Do skarbu... jest tak naprawdę przerobioną wersją opisywanego już wcześniej Dschungle Schatz. Podstawowe założenia gry są identyczne, a obie gry różnią się tylko zadaniami, które mamy wykonać. Gra idealnie nadaje się dla małych dzieci (dla których zresztą została pomyślana) rozwijając u nich zręczność i koordynację wzrokowo-ruchową. A starsi - no cóż, mogą wykorzystać ją, żeby pobudzić do życia zmęczone komórki mózgowe :o).

Wymieniając spostrzeżenia po rozgrywce zgodnie przyznaliśmy, że Dschungle Schatz jest chyba lepsze. Do skarbu... ma jednak większe elementy, co chyba wydatnie wpływa na jej odbiór przez dzieci - to właśnie ta wersja pozostała w katalogu Haby, podczas gdy Dschungle Schatz nie jest już dłużej produkowane.


Marrakech
Ostatnim tytułem był Marrakech od Gigamica. Tytuł ten zaproponował Mateusz, który dotychczas nie miał okazji poznać tej gry.

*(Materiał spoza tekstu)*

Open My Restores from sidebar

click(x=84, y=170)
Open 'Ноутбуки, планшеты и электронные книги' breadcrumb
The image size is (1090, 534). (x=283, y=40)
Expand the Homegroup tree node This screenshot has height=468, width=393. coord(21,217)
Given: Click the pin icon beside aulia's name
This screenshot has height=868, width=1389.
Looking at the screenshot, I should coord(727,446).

W momencie swojej premiery Marrakech był chyba pierwszą dostępną w Polsce grą Gigamica, która nie była czystą grą logiczną (w chwili obecnej większość dostępnych u nas nowości Gigamica to przede wszystkim gry familijne). Do tego gra zawierała kostkę (ZUO!), przez co wprawiła w osłupienie wielu graczy. Firma znana z ekskluzywnych gier wymagających myślenia wydaje grę familijną z niemałym udziałem czynnika losowego? Świat zmierza ku zagładzie!

Na szczęście Marrakech potrafił przekonać do siebie graczy familijnych, dzięki czemu doczekał się różnych odsłon i nadal dostępny jest na rynku (za okładkę ostatniego wydania odpowiedzialna jest Marie Cardouat, którą możecie znać, gdyż jest autorką ilustracji do Dixita). Gra ta urzeka przede wszystkim materiałowymi dywanami, które rozkłada się na planszy. Na koniec rozgrywki kartonowa powierzchnia usłana jest dywanami i faktycznie przypomina widok znany m.in. ze zdjęć National Geographic prezentujących zamorskie targi dywanów (a TO jest chyba najsławniejszym z nich).

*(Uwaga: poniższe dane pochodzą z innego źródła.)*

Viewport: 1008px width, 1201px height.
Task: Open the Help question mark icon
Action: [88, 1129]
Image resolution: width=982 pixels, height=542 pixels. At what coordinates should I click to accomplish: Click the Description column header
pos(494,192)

W swojej kategorii Marrakech jest bardzo solidną pozycją, do której można spokojnie zasiąść w wielopokoleniowym gronie. Zasady gry zawierają się w kilku zwięzłych zdaniach, rozgrywka płynie szybko i przyjemnie, jest przy niej trochę emocji - w sam raz na poobiedni wypoczynek w gronie dziecko z rodzicami + dziadkowie (co prawda w Marrakech można grać w maksymalnie 4 osoby, ale w końcu grać się będzie nie raz, to i wszyscy będą mieli swoją kolej).